Abstract

Atrial fibrillation (AF) has different presentations (first detected, paroxysmal, persistent, permanent), with uncertain impact on outcome. The aim of this study was to investigate clinical presentation, management, and outcome of paroxysmal and non-paroxysmal AFs within the EURObservational Research Programme-Atrial Fibrillation General Pilot Registry. Overall 2589 patients with available 1-year follow-up data were evaluated according to AF type. Patients with paroxysmal AF (26.8%) were younger, had lower prevalence of heart disease (particularly valvular), and major co-morbidities, as well as lower CHADS2, CHA2DS2-VASc, and HAS-BLED scores. Patients with first-detected AF (29.9%) had characteristics similar to persistent AF patients (25.9%), but lower use of oral anticoagulants. Patients with permanent AF represented 17.4% of the cohort. At 1 year, the rate of stroke/transient ischaemic attack and thromboembolism was low (0.6-1.0%) and did not differ between paroxysmal and non-paroxysmal AFs.

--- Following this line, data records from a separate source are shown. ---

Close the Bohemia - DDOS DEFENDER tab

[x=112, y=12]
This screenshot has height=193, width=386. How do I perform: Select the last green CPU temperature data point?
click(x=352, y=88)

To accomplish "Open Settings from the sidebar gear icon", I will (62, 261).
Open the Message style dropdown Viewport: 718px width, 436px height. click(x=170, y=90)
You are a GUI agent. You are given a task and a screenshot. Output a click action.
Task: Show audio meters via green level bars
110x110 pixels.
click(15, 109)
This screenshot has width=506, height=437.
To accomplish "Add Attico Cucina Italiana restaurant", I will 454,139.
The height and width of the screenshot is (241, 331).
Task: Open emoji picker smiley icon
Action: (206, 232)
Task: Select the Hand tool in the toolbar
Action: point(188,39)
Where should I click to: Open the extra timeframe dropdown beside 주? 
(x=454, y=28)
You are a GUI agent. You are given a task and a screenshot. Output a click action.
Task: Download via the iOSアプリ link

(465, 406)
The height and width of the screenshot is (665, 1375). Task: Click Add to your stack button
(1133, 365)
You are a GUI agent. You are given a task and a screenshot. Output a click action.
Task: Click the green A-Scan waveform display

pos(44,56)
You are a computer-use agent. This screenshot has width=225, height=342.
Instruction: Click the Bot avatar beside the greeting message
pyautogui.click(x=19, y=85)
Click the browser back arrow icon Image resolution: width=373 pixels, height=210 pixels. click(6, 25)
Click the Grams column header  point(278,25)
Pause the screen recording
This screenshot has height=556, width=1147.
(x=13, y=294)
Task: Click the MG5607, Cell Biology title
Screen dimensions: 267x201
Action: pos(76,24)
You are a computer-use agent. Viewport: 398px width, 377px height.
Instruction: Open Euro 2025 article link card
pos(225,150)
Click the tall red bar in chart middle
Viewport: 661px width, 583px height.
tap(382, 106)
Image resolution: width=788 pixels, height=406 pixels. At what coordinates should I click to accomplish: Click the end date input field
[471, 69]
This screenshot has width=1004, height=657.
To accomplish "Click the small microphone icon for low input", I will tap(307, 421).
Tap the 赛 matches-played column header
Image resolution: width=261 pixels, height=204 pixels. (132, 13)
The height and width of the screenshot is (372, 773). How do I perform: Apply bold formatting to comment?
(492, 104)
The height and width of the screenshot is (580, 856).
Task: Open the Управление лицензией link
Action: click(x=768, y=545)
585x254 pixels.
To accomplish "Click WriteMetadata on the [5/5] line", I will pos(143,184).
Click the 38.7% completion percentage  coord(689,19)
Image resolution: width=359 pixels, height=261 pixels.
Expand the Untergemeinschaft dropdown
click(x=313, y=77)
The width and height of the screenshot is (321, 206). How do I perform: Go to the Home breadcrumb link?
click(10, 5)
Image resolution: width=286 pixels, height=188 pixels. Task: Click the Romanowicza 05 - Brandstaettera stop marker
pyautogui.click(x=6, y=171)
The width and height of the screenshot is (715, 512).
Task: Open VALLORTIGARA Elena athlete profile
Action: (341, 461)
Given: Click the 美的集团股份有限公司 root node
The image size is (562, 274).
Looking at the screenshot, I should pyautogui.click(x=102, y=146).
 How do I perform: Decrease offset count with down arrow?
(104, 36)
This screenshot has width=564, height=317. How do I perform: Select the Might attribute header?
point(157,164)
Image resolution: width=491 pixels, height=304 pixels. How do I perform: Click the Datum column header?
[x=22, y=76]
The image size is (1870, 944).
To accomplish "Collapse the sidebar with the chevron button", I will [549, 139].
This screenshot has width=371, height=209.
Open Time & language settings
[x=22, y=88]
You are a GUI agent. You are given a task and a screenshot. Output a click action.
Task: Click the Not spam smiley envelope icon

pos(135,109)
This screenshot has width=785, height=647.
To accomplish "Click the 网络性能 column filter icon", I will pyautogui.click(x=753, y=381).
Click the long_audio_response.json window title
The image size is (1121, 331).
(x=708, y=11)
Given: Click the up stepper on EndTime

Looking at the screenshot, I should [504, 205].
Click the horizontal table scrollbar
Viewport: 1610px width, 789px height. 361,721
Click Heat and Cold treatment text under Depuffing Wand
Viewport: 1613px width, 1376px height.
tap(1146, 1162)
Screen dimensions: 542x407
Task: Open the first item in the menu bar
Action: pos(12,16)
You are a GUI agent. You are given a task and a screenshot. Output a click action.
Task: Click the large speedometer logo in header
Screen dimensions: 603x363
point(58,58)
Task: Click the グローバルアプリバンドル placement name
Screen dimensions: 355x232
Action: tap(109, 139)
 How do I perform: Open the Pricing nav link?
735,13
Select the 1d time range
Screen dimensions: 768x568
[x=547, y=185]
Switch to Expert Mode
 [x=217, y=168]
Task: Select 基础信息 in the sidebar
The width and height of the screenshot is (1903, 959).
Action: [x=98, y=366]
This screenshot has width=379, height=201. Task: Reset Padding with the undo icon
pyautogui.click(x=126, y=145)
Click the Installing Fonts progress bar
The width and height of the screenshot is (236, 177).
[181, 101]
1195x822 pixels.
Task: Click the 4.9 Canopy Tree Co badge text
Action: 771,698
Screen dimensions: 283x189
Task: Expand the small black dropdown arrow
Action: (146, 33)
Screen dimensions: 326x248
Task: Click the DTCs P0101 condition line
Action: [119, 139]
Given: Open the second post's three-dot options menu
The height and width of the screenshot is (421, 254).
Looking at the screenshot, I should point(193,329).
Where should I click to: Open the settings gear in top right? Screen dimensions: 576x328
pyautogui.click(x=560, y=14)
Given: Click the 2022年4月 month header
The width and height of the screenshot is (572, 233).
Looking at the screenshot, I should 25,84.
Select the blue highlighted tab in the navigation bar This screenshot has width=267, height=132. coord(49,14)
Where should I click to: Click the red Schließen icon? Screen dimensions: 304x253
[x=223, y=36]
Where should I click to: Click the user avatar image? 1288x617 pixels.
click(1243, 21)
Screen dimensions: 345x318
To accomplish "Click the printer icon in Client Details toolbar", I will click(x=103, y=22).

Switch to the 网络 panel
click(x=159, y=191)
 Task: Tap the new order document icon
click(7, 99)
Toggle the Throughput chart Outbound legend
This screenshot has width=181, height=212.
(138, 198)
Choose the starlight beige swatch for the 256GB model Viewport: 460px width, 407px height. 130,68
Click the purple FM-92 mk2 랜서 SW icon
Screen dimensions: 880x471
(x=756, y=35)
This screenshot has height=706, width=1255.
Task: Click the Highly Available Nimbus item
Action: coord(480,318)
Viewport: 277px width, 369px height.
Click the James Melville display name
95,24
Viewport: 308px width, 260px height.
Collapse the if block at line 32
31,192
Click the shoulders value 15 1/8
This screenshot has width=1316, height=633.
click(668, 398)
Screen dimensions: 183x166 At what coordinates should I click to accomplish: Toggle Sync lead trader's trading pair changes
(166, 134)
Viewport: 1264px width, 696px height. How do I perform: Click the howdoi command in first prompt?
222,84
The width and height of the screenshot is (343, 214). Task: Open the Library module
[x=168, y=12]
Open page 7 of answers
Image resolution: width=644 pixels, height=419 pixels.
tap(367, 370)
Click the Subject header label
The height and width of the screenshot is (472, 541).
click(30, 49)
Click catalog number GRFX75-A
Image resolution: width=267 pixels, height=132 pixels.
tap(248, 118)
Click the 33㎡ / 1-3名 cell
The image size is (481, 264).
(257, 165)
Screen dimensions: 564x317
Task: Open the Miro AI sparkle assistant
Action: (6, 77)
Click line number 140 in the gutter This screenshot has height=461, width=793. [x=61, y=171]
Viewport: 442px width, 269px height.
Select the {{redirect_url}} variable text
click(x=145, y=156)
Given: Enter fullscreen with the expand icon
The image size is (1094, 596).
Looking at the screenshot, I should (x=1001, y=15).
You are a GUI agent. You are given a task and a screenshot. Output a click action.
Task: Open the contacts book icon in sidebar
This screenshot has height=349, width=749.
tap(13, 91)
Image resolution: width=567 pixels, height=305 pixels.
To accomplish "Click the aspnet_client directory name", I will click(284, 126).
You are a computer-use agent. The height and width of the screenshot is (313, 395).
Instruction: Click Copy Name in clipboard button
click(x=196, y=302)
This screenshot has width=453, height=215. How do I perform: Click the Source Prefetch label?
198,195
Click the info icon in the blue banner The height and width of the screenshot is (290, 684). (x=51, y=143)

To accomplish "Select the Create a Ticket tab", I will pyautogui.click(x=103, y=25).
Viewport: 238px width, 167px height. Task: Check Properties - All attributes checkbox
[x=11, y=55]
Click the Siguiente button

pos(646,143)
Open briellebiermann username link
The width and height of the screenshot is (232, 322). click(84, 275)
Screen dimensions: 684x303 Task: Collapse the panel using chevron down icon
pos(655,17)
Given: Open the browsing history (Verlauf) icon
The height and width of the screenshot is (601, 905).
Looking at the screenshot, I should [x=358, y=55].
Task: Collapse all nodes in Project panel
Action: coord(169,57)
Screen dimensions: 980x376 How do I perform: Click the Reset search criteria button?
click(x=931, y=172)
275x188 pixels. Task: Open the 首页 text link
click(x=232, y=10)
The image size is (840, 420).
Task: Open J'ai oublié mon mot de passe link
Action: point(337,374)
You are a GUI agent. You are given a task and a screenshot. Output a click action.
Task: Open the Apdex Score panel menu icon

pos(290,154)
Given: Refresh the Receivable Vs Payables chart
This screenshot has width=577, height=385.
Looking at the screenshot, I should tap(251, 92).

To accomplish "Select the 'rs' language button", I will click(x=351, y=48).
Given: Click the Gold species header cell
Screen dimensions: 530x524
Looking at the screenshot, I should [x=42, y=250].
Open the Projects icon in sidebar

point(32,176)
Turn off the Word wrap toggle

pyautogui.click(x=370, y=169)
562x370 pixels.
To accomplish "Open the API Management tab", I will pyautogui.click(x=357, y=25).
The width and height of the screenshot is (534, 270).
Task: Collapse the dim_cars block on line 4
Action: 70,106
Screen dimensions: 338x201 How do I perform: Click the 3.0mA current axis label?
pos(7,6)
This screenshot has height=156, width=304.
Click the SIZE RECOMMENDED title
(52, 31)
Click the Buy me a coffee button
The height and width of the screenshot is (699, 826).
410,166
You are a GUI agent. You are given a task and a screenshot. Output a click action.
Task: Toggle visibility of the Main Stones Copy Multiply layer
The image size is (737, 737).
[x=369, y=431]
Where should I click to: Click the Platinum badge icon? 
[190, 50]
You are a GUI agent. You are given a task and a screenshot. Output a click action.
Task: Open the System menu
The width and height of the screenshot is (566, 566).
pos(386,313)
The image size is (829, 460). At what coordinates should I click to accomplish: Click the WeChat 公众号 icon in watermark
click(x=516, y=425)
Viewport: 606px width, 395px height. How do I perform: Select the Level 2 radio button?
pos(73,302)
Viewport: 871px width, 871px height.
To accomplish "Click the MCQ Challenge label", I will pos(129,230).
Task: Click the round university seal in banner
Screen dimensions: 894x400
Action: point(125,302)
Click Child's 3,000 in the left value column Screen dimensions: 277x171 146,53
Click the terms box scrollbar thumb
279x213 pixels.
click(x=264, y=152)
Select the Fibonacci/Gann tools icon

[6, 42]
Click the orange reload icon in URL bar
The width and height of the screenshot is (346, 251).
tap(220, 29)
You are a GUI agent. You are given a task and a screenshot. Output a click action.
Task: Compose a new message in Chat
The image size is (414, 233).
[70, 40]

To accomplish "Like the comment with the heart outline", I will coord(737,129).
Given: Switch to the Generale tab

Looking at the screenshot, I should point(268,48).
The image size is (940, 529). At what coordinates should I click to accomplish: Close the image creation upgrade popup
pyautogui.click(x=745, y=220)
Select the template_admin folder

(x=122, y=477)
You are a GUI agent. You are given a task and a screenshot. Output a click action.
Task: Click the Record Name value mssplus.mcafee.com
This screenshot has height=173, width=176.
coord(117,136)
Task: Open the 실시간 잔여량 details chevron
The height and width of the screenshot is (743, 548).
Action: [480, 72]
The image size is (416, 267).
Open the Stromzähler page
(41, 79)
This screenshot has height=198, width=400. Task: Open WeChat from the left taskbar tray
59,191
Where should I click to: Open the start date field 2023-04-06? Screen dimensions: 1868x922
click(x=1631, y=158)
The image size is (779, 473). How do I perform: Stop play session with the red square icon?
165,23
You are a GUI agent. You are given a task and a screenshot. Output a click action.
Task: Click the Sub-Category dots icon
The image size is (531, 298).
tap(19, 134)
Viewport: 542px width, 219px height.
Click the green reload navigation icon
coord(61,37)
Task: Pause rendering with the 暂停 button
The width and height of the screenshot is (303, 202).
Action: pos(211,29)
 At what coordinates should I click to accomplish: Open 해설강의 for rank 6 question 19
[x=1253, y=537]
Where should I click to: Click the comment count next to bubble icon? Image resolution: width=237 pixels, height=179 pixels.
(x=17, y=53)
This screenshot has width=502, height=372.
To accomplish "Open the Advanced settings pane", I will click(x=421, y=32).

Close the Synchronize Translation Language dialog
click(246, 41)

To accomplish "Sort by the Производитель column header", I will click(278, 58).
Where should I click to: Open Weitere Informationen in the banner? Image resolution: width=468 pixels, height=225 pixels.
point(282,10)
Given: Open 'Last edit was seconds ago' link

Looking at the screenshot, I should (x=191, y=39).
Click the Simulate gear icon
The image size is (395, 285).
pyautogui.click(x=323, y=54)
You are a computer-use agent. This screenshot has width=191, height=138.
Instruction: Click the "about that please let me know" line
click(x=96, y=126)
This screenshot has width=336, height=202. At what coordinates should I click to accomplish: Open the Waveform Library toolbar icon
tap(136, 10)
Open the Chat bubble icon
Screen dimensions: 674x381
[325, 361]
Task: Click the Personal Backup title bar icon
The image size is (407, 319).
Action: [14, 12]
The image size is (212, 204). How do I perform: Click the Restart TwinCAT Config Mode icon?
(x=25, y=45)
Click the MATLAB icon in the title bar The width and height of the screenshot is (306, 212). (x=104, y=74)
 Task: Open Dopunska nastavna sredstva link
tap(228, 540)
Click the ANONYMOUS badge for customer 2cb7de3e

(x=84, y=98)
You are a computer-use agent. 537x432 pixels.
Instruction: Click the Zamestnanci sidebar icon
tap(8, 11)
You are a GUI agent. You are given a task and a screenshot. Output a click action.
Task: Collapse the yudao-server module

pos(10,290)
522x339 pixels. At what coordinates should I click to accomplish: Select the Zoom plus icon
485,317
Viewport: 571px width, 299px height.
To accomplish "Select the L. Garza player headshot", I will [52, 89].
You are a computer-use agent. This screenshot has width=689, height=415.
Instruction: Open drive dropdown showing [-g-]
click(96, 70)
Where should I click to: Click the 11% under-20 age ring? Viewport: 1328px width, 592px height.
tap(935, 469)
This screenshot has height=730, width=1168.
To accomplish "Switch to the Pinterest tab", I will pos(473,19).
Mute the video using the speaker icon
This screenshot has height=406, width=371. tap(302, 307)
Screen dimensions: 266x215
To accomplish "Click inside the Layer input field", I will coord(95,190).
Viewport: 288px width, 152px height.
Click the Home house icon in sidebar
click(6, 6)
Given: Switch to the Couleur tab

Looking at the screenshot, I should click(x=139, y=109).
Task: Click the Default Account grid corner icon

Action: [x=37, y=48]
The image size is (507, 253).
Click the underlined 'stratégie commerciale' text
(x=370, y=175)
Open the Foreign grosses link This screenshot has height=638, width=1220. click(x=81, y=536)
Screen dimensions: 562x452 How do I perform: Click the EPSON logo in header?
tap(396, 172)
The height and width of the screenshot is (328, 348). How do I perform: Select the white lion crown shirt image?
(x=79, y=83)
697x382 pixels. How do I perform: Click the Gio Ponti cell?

All-cause mortality was higher in non-paroxysmal vs. paroxysmal AF (log rank test, P = 0.0018). Using a multivariable Cox model, non-paroxysmal AF was not an independent predictor of death during follow-up. Independent predictors of death were age, chronic heart failure, chronic kidney disease, diabetes, restrictive cardiomyopathy, and physical activity. In this 'real-world' contemporary observational registry, patients with non-paroxysmal AF had a worse outcome, in terms of all-cause mortality, which was related to a more severe clinical profile. The risk of stroke at 1 year was relatively low, perhaps reflecting the high rates of anticoagulation use in this cohort.